Some scholars have studied the color degradation of polypropylene and high-density polyethylene after adding different proportions of wood powder and pigments to the composite materials after being exposed to ultraviolet light. The study showed that almost all exposed specimens faded. The photodegradation and stability of wood flour/waste polyvinyl chloride composites in a UV-accelerated aging environment were studied. The results show that the addition of wood fiber accelerates the photodegradation of polyvinyl chloride materials, and the color change and photooxidation rate of wood-plastic composite materials become smaller after surface treatment. An in-depth study was conducted on the changes of different types of wood flour and high-density polyethylene composite materials in natural environment, xenon lamp accelerated aging and other environments.

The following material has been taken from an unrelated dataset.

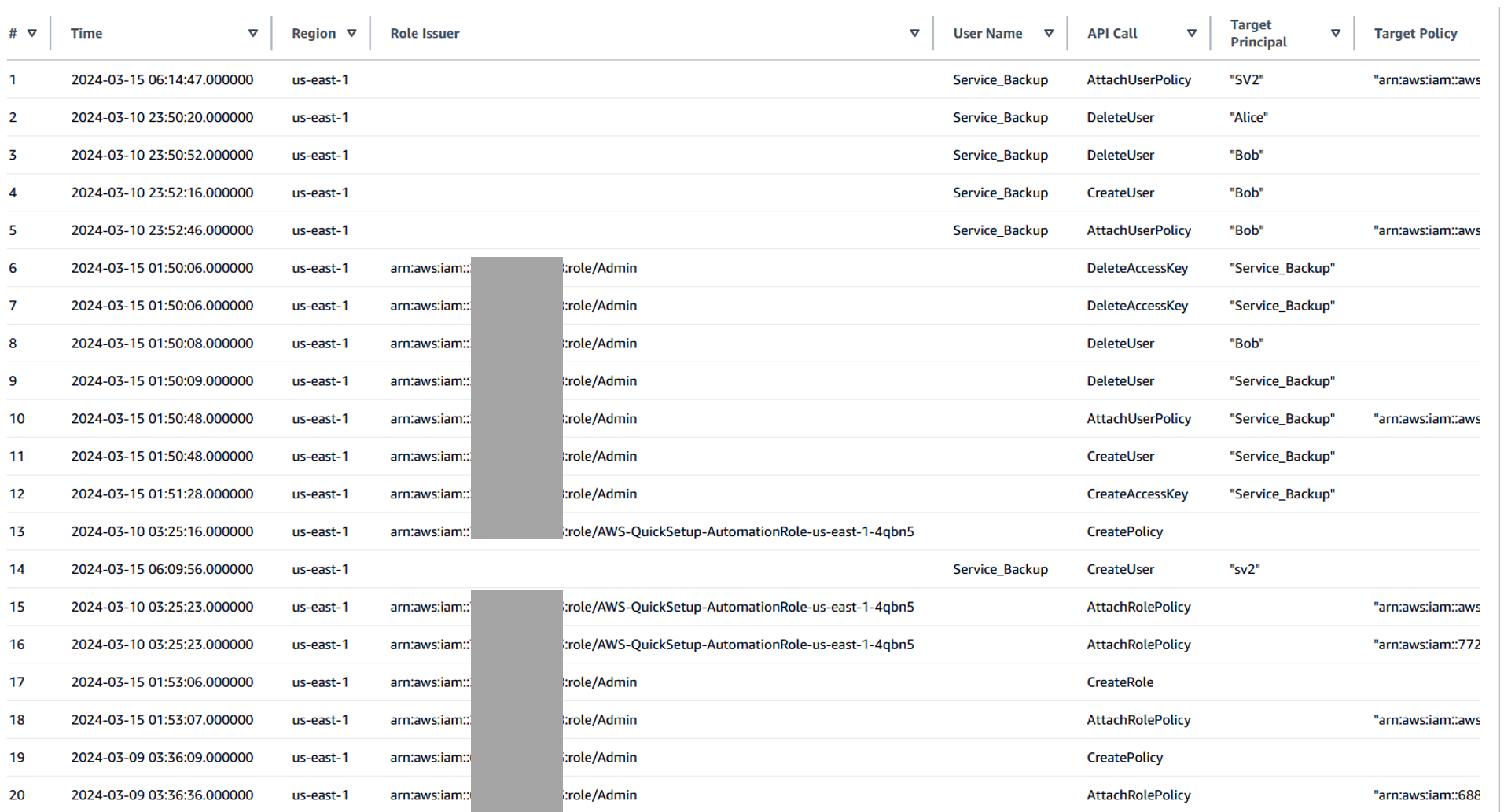Open the Time column filter dropdown

[253, 33]
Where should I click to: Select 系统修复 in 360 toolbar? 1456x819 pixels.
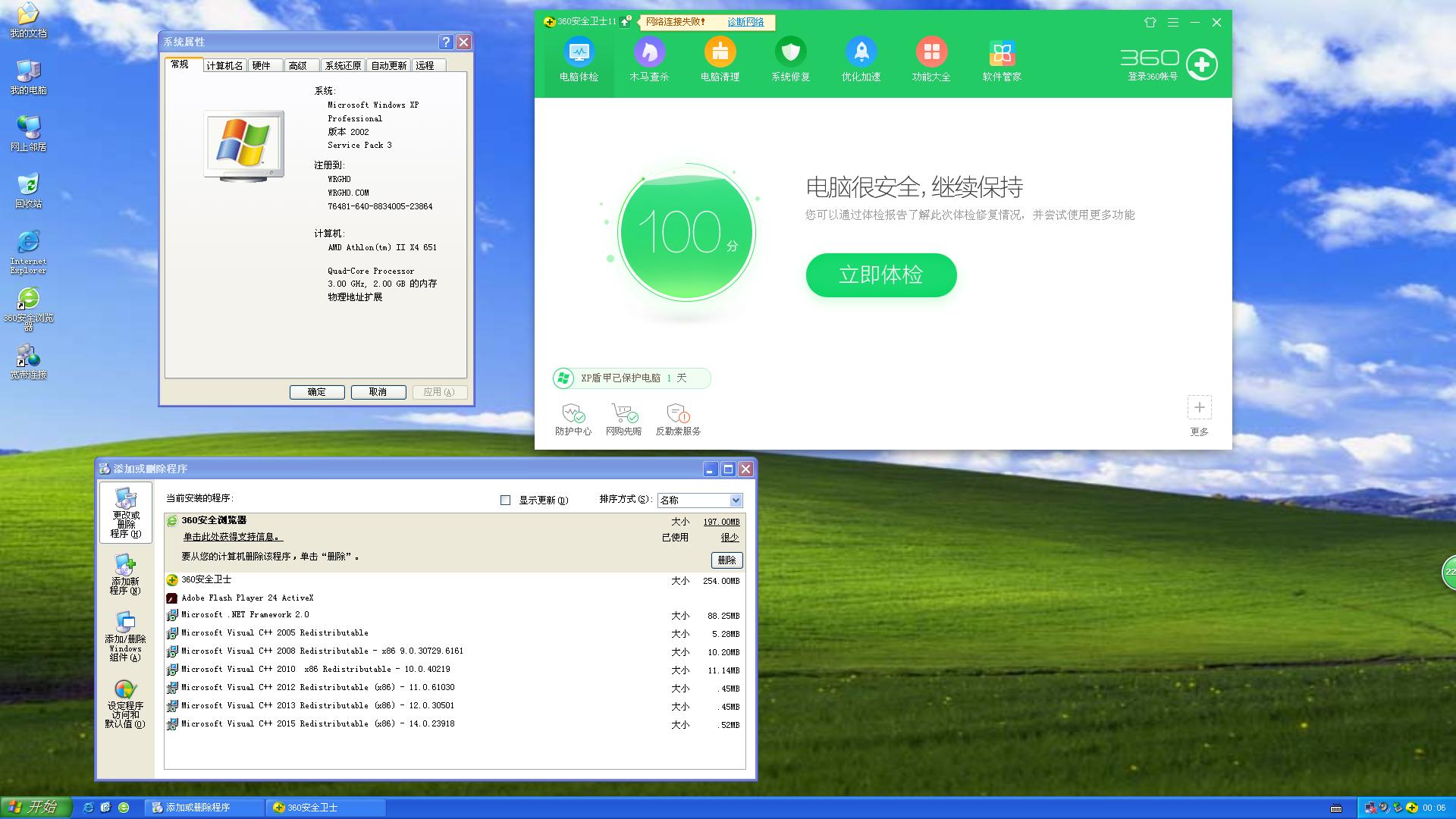pyautogui.click(x=790, y=61)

The results show that the thermal stability of wood-plastic composites depends on the type of wood, and surface color changes and oxidation increase with aging time.The changes in the performance of wood-plastic composite materials under artificial accelerated aging and natural environment were studied.It was found that in different environments, the surface color, quality, bending strength, elastic modulus and other mechanical properties of wood-plastic composite materials have undergone certain changes.And the degree of change is related to aging conditions and raw materials.
This study uses a UV fluorescence aging instrument to simulate the effects of sunlight and moisture on three different wood-plastic composite materials: rice husk, rubber wood sawdust and rubber seed husk in the natural environment.Through color difference analysis, infrared spectrum analysis and differential scanning calorimetry (DSC) analysis, the changes in surface color, chemical composition and crystallinity of wood-plastic composite materials were studied, and the changes in the aging properties of the three materials were analyzed and compared.
After UV fluorescence irradiation, the surface of wood-plastic composite materials made of rice husk, rubber wood sawdust and rubber seed shells and recycled high-density low-pressure polyethylene showed fading, increased carbonyl concentration and increased crystallinity.Mainly caused by photodegradation of wood parts and high-density low-pressure polyethylene. As the UV fluorescence irradiation time increases, the color difference and brightness difference on the sample surface gradually increase, and the changes are large in the first 500 hours, and then tend to stabilize. After ultraviolet fluorescence irradiation of the sample, the surface carbonyl concentration increases, that is, the degree of photodegradation deepens. Among the three, rubber seed shell-based wood-plastic composites (WPCs) have the greatest degree of photodegradation, followed by rice husk and sawdust.